There’s another common factor in the fields Dietrich has surveyed: seeding depth. “This is a concern because plants that are too shallow have fewer leaves and weaker root systems. That means the plants aren’t as strong as they should be,” he says. Sunflower should generally be planted at a depth of an inch and a half to two and a half inches deep. Germination generally requires a soil temperature of 50 degrees or more at seed depth. Many of the smaller plants Dietrich has found in the survey were planted shallower than the larger plants.

Dietrich’s findings are consistent with those found in other survey areas. As of this writing 18 fields have been surveyed after sunflower establishment, in 12 counties. (two in Minnesota, one in South Dakota and 15 in North Dakota). The majority had oilseed sunflower (17 fields), while only one confection sunflower field was evaluated. Hans Kandel, extension agronomist with North Dakota State University, is compiling the data. He says insect damage appears to be affecting 1.5 plants per 100. “The insect damage occurred both at germination and early stand development,” says Kandel. “In 5.5% of the fields cutworms were found and in 39% of the fields wireworm were present. One field was reported to have springtails.”

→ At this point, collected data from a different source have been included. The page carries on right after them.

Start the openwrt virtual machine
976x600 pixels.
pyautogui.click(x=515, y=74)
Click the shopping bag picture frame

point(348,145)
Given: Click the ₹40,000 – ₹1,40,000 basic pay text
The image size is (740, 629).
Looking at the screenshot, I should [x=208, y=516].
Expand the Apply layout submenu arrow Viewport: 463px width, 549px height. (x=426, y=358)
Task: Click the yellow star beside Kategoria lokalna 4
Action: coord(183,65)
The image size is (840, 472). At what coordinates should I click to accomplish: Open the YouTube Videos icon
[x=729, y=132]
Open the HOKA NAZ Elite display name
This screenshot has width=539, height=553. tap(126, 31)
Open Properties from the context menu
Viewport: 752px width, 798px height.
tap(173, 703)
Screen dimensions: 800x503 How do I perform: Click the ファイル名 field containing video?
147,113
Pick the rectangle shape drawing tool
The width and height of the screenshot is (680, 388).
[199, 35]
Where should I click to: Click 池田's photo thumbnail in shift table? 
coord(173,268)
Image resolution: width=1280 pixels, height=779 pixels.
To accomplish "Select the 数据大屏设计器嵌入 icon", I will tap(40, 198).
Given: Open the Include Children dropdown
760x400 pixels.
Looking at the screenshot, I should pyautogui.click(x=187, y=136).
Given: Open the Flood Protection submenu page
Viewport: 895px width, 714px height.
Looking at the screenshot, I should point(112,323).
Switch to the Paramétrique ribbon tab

As for seeding depth, Kandel says from the data he’s complied so far, the average seeding depth was 1.75 inches and the plants had, on average, 13 leaves.

Although the data are still preliminary, and there is much more research to be done, Kandel points out some other interesting findings. For example, farmers who applied starter fertilizer have significantly more plants per acre: 19,654 plants per acre compared to 17,743 for producers who did not apply fertilizer during seeding. “This needs to be investigated in more detail,” says Kandel. “It is a significant difference, and we need to study it more. However the difference could also relate to higher managerial skills of the producers who apply starter fertilizer.”

That’s not the only significant difference. Kandel says data show that producers using wheat, barley or oats, or corn as previous crop had 19,705, 19,297 and 17,623 plants stand per acre. “That’s not a significant difference,” he explains. “However, if we compare all small grain crops (sunflower after wheat, barley or oats) the stand was 19,557 compared with the 17,623 stand for farms growing sunflower after corn (7 out of 18 fields). This is significantly different. There tends to be more plant residue in corn fields. This finding needs to be looked at in more detail.”

Still, Dietrich likes what he’s seen in the fields so far. “The fields I’ve been in have above average to excellent yield potential,” he says.

The same sunflower fields that were surveyed this summer will be included in the fall survey so that the spring and fall observations can be compared. Results in this first year will determine whether the spring survey will be conducted again.